--- START ---

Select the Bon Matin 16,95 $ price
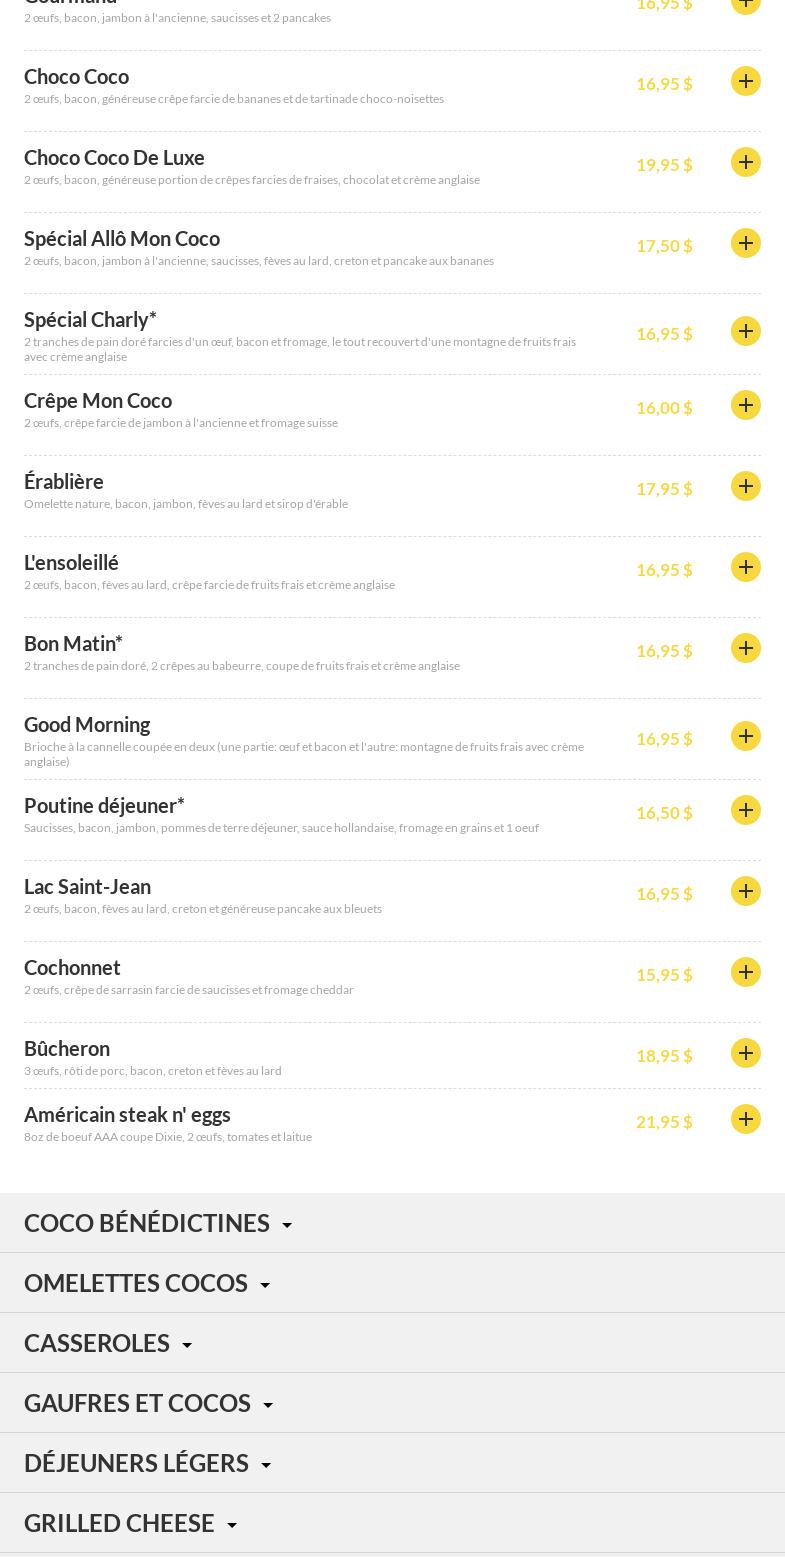(x=664, y=651)
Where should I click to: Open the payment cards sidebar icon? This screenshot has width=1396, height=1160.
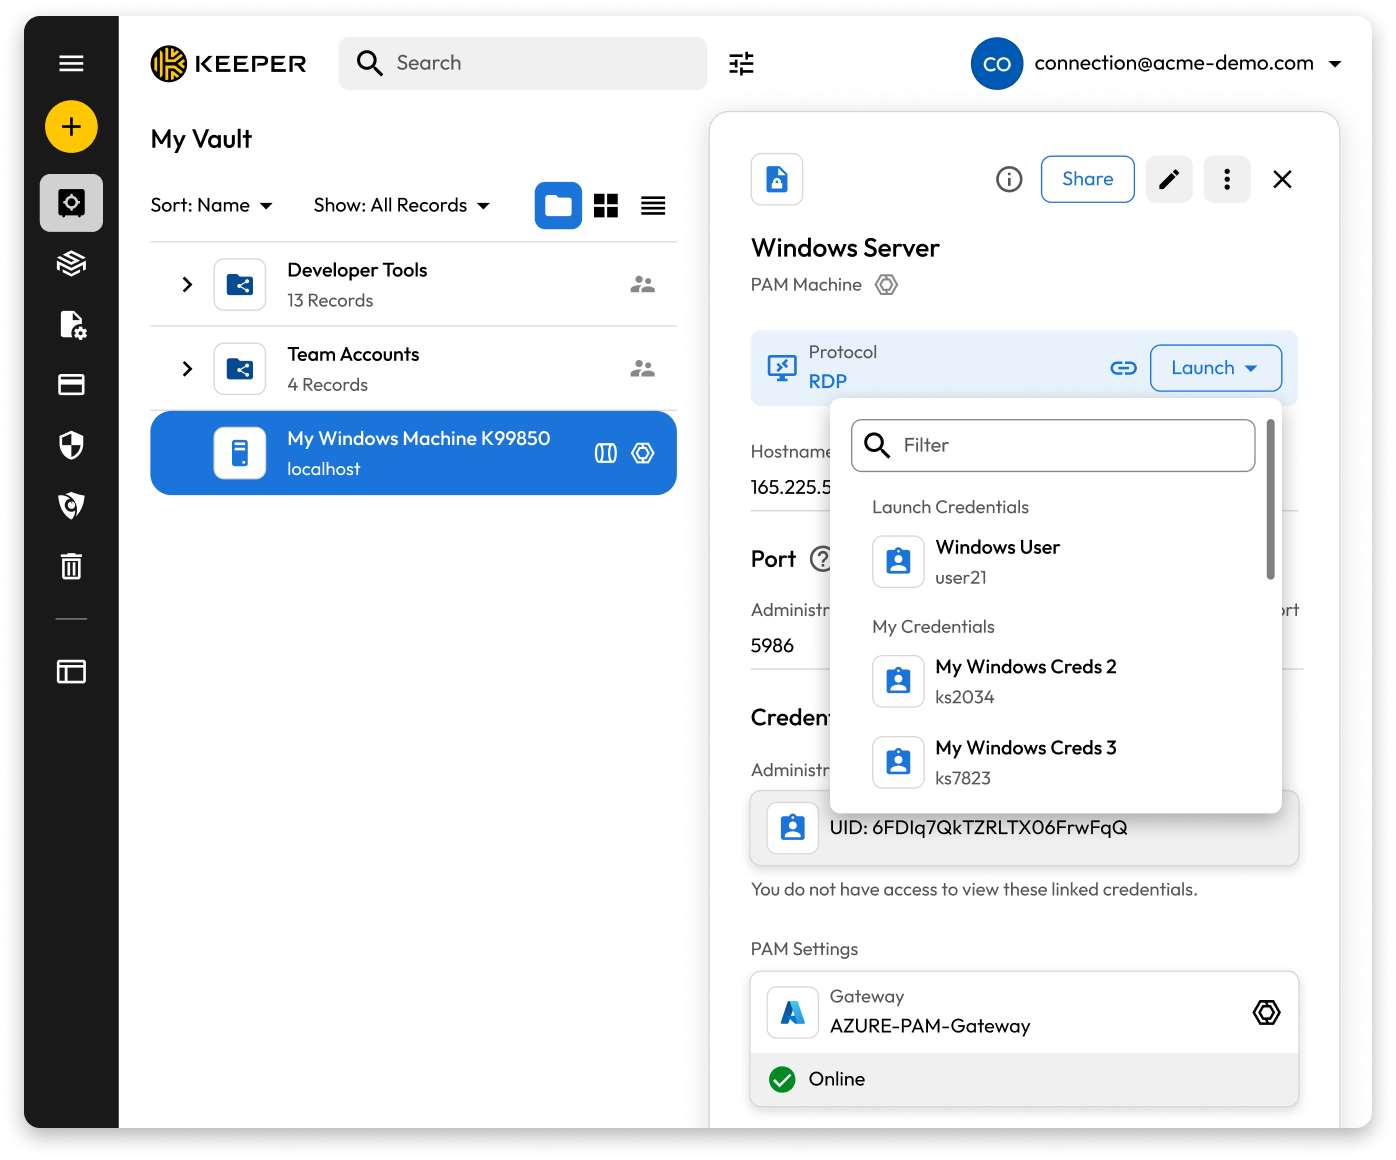click(71, 385)
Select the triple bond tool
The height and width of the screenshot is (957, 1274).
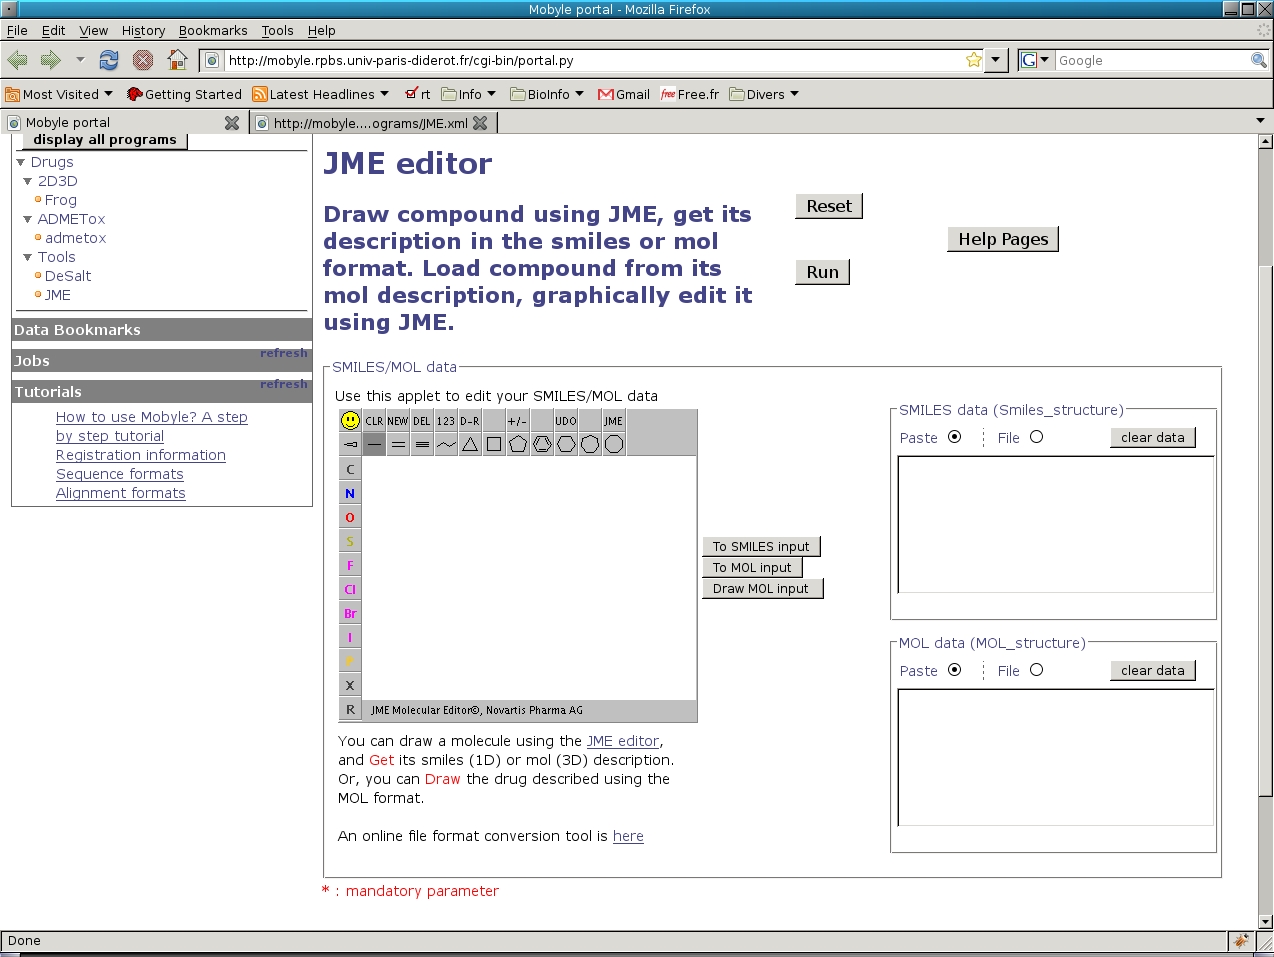pyautogui.click(x=422, y=445)
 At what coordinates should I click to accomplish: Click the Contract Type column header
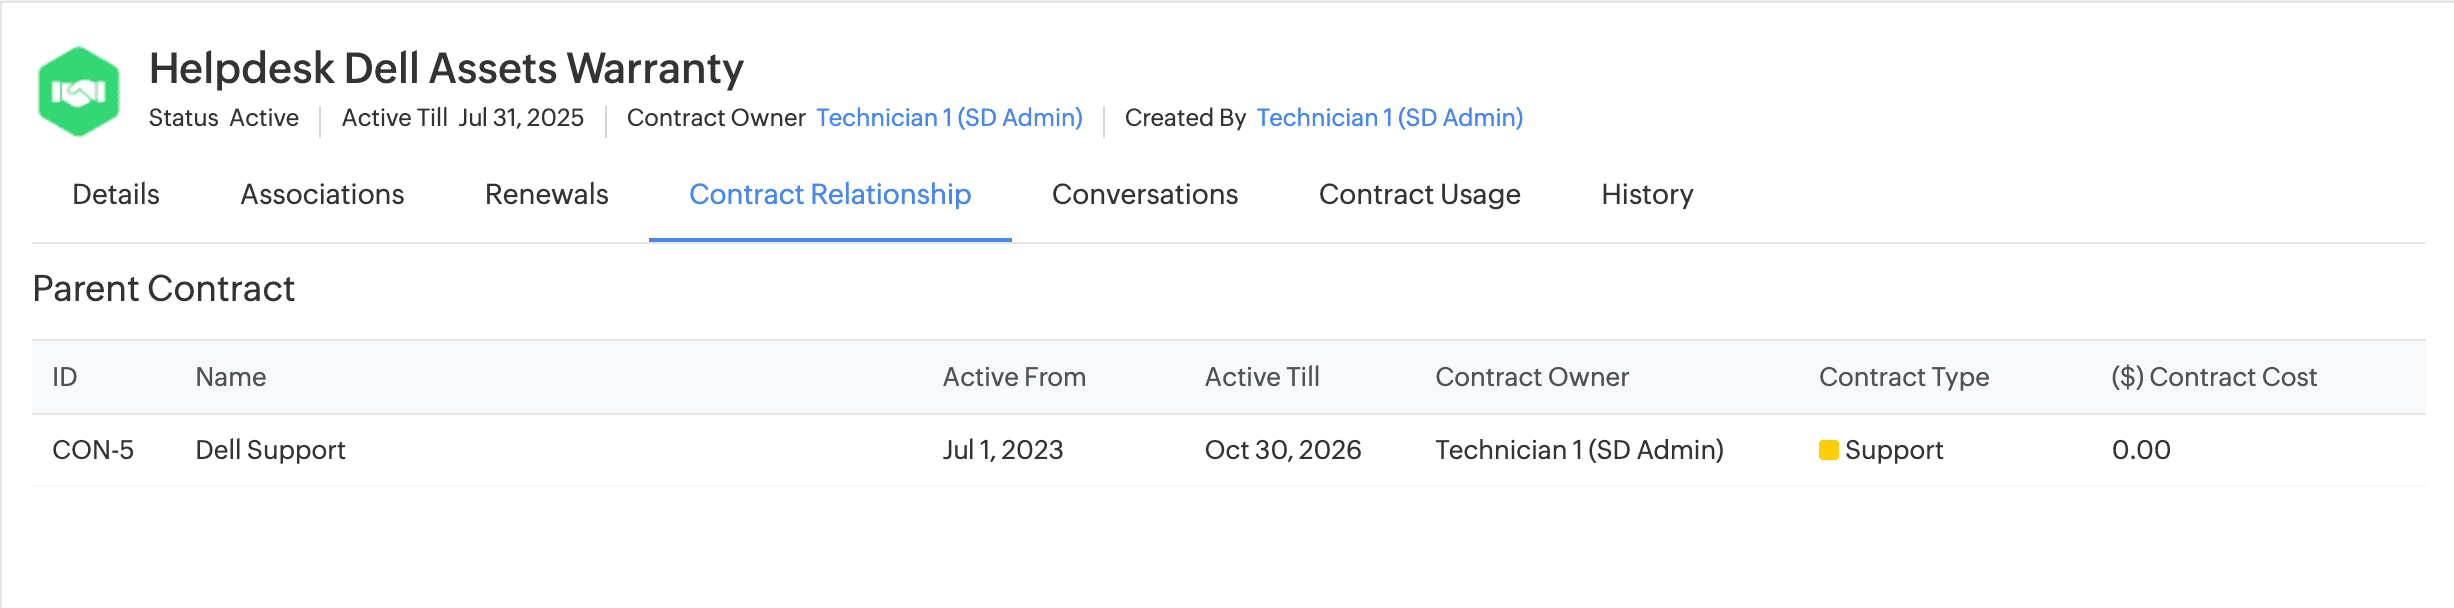click(x=1904, y=377)
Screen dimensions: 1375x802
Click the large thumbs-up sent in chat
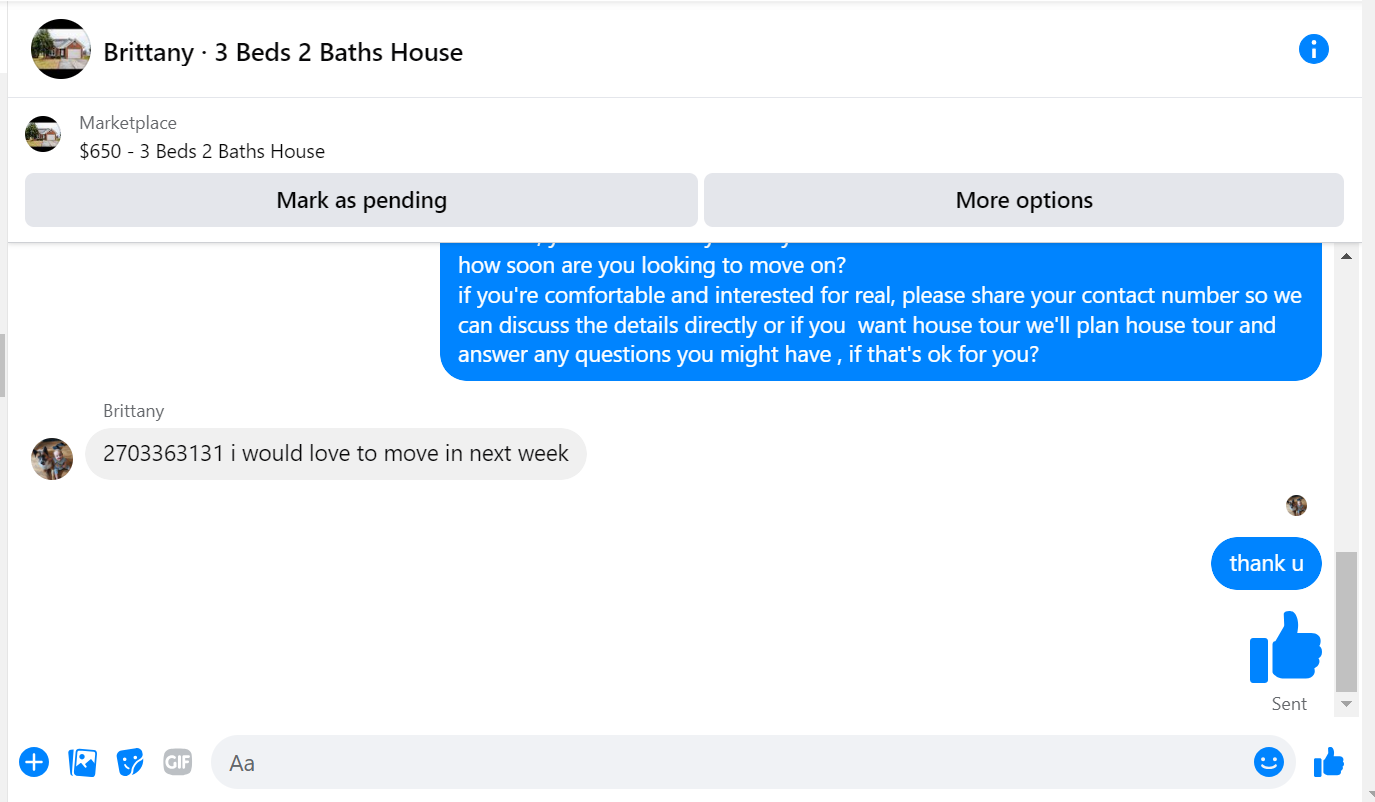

--- END ---

REQUIREMENT =
Every line between the one containing "Where should I" and the end of the listing, both included, needs to be retyped exactly, minus the pictures.

TASK OUTPUT =
Where should I click to: Open the payment cards sidebar icon? This screenshot has width=1396, height=1160.
click(71, 385)
Select the triple bond tool
The height and width of the screenshot is (957, 1274).
pyautogui.click(x=422, y=445)
 At what coordinates should I click to accomplish: Click the Contract Type column header
click(x=1904, y=377)
Screen dimensions: 1375x802
Click the large thumbs-up sent in chat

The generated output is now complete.